In general, is it more efficient for society to invest in electric cars, or in electric trains?

French TGV trains have been planed as turbotrain powered by gas turbines, but after 1973 oil crisis evolved into electric trains.

https://en.wikipedia.org/wiki/TGV

crote 3 days ago | parent [-]

Considering the article is talking about the UK, which recently axed a significant portion of its new high-speed railway corridor: don't count on it.

Even worse: railway electrification is not at all a given in the UK. A big downside of being the first country to roll out railways is that a huge number of railway lines (crucially, including tunnels and overpasses) were built to the dimensions of early trains. In practice this means that electrification isn't just adding some wires, it means having to re-dig all of the tunnels and having to raise all of the overpasses. To illustrate, the UKs universal loading gauge is small enough that you can't even fit regular intermodal container trains into it - and that's without overhead wiring!

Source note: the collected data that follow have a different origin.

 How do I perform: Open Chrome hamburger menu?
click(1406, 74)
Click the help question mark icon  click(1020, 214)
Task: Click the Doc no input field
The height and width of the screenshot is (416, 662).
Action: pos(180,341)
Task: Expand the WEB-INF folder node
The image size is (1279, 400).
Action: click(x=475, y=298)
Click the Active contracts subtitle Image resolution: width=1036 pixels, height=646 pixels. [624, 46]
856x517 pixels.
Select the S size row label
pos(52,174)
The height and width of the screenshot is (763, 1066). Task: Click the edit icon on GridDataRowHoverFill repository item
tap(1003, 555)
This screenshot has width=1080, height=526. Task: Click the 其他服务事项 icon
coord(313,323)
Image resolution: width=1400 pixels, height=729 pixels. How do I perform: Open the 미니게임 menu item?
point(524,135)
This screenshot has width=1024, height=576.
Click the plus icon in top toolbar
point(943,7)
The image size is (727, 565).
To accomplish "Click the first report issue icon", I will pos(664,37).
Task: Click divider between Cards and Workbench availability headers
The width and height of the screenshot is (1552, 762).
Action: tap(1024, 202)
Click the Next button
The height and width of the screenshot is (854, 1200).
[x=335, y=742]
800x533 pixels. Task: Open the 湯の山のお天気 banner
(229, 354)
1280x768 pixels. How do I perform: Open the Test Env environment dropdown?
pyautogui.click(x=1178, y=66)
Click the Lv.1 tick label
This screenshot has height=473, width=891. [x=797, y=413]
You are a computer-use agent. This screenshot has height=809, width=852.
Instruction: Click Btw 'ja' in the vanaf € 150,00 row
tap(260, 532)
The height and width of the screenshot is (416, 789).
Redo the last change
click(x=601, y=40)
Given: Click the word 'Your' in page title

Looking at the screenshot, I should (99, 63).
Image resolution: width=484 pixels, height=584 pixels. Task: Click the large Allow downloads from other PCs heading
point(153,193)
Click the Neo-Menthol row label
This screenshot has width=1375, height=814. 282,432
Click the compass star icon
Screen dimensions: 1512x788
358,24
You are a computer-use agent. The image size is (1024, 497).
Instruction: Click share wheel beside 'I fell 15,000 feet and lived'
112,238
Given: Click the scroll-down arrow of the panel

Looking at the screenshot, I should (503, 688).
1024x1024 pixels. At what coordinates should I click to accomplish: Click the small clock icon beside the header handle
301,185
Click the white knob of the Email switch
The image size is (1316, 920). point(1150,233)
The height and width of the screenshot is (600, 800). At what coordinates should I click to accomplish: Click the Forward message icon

iamflimflam1 3 days ago | parent [-]

A lot of the railway network uses a “third rail” to carry power. You don’t necessarily need overhead lines.

https://www.networkrail.co.uk/our-work/looking-after-the-rai...

roryirvine 3 days ago | parent [-]

There'll be no new third rail electrification, though (apart from some minor infill, or reorganisation around depots).

The conversion of remaining mainlines to 25 kV overhead AC is going slower than anyone wants, but already over 70% of passenger rail journeys use electric traction (and actually more like 80% by passenger kilometers).

There are an awful lot of low-traffic rural lines that it won't be economic to electrify using current technology, so we'll need to rely on battery electric for those.

Either way, it's largely orthogonal to the problem of electrifying road transport.